Books

Her First Novel Is Officially Performance Art

by Dina Gachman

Nothing she does is ordinary, so you won't be surprised to find out when Miranda July releases her debut novel The First Bad Man in January, it'll already have its very own store to accompany it. All the proceeds from sales all go to charity, naturally.

Holding true to her status as The Queen of Quirk and The Empress of Eccentricity, July launched The First Bad Man Store, which features 40 objects that are mentioned in her novel. You can buy a one-dollar bill and bobby pin (for $24.50) or “Special Shoes,” which look a little like a green space-age hipster snowshoe ($28.22 for the pair). The money goes to The National Partnership for Women and Families.

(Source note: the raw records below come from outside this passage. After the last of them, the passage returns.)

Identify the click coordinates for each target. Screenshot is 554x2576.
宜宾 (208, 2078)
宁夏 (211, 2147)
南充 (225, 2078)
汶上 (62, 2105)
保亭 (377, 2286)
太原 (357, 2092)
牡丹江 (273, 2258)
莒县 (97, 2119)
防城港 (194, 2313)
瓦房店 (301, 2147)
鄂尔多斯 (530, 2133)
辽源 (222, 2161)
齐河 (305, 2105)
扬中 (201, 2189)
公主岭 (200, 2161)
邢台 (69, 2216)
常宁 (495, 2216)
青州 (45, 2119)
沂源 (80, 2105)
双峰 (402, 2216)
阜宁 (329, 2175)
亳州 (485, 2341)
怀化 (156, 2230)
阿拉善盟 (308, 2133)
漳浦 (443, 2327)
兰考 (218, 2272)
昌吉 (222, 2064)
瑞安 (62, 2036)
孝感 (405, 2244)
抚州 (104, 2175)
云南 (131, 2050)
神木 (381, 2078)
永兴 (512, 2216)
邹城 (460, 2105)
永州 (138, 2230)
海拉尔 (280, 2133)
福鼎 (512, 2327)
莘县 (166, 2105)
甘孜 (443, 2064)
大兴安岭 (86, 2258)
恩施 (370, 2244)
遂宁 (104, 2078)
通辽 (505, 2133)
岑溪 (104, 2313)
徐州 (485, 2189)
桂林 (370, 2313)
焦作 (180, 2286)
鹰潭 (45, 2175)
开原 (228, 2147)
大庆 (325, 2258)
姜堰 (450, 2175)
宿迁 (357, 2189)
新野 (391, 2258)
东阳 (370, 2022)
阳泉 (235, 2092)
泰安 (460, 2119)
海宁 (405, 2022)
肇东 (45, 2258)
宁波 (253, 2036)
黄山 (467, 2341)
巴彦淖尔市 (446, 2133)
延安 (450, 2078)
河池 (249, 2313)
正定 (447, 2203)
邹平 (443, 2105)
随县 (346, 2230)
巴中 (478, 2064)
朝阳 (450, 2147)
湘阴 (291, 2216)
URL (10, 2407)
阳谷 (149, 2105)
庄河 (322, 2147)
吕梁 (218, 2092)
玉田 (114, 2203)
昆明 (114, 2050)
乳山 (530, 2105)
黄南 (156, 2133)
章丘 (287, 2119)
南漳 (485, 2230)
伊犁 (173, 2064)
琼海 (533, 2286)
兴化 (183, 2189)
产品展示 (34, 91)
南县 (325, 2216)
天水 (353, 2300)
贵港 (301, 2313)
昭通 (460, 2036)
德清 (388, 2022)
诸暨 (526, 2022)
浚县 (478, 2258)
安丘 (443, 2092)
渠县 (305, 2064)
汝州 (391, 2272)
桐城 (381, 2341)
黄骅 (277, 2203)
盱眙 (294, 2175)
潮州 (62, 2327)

If you're not sure about the shoes, but you're curious about the book, here’s a synopsis of July’s novel:

Cheryl Glickman believes in romances that span centuries and a soul that migrates between babies. She works at a women’s self-defense nonprofit and lives alone. When her bosses ask if their twenty-year-old daughter, Clee, can move into her house for a while, Cheryl’s eccentrically ordered world explodes. And yet it is Clee the selfish, cruel blond bombshell who bullies Cheryl into reality and, unexpectedly, leads her to the love of a lifetime.
Stefanie Keenan/Getty Images Entertainment/Getty Images

Interested? I am. Chatter about the book says it's pretty kooky — but what else would you expect from July? She'll also be embarking on a book tour with the release of the novel, and that'll be worth checking out, too. The Brooklyn stop includes a conversation with July’s buddy Lena Dunham.

July is a true multi-hyphenate: filmmaker, writer (George Saunders called her short story collection, No One Belongs Here More Than You, “delightful"), performance artist, poet, and handbag designer. A few months back she teamed up with Los Angeles design company Welcome Companions for “The Miranda” — a customized bag complete with a pocket to hold a single almond, a bottle of Calms Forté homeopathic sleeping pills, a teeny tiny version of a security blanket, and a set of small cards that you can hold up instead of speaking. The multipurpose cards say things like “please use a lot of lubricant."

If you can’t afford the $1,500 Miranda bag with the almond pocket, you can check out her short story collection and her movies until the novel comes out. Especially the film Me and You and Everyone We Know — it’s a good one.